> **Extracted records**:
··········
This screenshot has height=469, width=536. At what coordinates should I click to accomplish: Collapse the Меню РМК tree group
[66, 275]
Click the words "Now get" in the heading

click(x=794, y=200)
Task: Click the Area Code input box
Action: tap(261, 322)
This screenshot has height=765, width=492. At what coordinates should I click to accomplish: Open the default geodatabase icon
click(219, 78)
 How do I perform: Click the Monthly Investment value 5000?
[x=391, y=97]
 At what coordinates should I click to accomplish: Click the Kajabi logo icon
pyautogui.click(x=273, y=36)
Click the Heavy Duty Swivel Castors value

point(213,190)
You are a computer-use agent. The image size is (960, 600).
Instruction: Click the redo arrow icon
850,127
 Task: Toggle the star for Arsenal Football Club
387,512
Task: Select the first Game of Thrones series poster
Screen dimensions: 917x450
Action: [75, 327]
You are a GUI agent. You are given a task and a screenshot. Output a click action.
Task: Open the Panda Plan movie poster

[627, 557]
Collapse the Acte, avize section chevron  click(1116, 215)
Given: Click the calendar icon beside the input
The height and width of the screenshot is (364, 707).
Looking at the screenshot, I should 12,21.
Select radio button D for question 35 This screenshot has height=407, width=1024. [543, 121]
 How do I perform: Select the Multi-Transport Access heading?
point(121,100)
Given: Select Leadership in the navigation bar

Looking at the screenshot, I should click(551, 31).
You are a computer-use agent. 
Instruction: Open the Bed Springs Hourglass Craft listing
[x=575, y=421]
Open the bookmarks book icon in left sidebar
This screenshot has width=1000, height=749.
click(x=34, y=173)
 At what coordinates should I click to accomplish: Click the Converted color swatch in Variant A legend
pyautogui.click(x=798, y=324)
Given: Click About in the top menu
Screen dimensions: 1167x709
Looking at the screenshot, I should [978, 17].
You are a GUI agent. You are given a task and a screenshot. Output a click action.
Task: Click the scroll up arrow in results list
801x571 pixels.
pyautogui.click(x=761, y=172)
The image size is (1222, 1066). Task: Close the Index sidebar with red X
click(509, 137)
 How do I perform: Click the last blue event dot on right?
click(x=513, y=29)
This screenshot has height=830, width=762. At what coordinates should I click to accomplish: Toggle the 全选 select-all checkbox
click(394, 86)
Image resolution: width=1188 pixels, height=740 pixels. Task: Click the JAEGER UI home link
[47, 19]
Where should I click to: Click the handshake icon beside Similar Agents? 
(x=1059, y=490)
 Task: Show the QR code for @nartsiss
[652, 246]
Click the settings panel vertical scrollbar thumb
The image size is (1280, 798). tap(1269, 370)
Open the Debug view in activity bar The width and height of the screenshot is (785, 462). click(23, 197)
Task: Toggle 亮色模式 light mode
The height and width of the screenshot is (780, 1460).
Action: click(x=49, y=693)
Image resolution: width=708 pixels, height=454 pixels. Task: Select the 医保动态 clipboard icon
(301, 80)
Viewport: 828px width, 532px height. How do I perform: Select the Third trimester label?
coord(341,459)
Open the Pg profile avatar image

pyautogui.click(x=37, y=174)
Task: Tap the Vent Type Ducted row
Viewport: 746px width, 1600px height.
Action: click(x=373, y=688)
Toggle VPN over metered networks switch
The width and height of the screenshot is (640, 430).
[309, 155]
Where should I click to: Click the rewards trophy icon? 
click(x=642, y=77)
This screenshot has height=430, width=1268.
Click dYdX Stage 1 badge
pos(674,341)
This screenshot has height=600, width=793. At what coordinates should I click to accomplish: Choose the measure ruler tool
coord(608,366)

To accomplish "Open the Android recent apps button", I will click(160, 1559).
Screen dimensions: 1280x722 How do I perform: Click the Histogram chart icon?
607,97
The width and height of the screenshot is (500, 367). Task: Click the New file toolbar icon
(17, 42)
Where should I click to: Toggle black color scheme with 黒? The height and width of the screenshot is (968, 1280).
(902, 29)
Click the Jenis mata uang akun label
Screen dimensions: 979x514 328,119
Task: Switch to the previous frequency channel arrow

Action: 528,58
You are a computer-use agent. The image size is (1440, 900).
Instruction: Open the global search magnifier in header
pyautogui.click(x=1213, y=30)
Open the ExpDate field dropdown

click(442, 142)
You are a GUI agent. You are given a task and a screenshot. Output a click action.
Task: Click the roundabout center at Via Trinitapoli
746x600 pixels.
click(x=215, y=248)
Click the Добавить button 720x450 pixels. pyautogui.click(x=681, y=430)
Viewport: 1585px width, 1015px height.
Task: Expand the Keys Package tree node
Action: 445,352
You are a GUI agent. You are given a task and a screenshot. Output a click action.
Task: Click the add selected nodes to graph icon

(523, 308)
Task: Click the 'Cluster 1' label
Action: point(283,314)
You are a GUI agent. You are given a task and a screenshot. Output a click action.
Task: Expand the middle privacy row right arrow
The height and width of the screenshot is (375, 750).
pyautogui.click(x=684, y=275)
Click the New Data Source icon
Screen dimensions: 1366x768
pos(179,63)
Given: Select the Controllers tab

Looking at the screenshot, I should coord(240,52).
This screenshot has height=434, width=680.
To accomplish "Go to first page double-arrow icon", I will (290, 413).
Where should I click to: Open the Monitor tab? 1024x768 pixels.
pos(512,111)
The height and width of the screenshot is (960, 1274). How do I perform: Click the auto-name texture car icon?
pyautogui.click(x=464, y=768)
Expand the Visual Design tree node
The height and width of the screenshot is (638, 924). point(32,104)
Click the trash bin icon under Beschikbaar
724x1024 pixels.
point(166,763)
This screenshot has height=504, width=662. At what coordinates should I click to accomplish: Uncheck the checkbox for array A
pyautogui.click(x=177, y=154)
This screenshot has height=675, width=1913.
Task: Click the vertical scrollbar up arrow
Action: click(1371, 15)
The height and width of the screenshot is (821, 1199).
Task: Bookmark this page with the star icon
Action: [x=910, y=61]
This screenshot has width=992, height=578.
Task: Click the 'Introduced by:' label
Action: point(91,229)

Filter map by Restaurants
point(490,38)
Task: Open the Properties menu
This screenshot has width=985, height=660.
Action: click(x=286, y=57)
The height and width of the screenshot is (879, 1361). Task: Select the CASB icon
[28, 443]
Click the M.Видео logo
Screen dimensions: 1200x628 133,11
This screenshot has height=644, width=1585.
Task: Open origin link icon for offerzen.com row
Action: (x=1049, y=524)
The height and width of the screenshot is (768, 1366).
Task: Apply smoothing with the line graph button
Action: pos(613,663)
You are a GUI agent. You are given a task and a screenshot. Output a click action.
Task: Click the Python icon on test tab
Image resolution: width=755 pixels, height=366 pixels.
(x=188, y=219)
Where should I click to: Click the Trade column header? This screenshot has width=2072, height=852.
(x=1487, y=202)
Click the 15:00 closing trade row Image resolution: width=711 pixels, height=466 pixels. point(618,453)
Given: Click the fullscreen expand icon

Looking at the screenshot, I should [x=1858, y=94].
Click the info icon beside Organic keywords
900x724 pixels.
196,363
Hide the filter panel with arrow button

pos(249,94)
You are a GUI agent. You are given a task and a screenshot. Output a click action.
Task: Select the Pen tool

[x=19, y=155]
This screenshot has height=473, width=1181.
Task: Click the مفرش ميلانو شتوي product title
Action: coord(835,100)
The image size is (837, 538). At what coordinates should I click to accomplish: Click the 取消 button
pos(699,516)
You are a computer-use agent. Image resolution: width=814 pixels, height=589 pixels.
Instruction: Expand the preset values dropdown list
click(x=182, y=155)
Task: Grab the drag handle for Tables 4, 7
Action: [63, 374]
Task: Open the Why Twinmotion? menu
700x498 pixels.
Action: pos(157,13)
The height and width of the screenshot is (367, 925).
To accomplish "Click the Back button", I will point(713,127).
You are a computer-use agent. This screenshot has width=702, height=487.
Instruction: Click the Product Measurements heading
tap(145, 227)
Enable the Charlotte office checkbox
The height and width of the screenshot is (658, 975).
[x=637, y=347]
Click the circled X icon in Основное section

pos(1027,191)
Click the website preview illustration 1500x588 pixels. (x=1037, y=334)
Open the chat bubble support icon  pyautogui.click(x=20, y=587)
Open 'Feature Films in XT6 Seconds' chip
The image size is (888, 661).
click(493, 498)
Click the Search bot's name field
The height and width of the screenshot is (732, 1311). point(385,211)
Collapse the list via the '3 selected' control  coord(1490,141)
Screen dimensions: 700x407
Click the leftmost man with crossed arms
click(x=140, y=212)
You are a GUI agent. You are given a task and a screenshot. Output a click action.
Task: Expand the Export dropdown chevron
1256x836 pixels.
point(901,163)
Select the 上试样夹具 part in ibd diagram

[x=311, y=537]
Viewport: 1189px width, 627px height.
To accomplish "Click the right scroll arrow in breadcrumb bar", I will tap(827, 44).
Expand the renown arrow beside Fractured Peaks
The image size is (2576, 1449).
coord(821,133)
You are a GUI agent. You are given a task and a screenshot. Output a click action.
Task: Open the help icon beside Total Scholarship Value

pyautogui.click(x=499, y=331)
··········
Check each line of the data above, and please copy the ones in which the string "first" occurs.

> **Your response**:
Task: Select the first Game of Thrones series poster
To accomplish "Go to first page double-arrow icon", I will (290, 413).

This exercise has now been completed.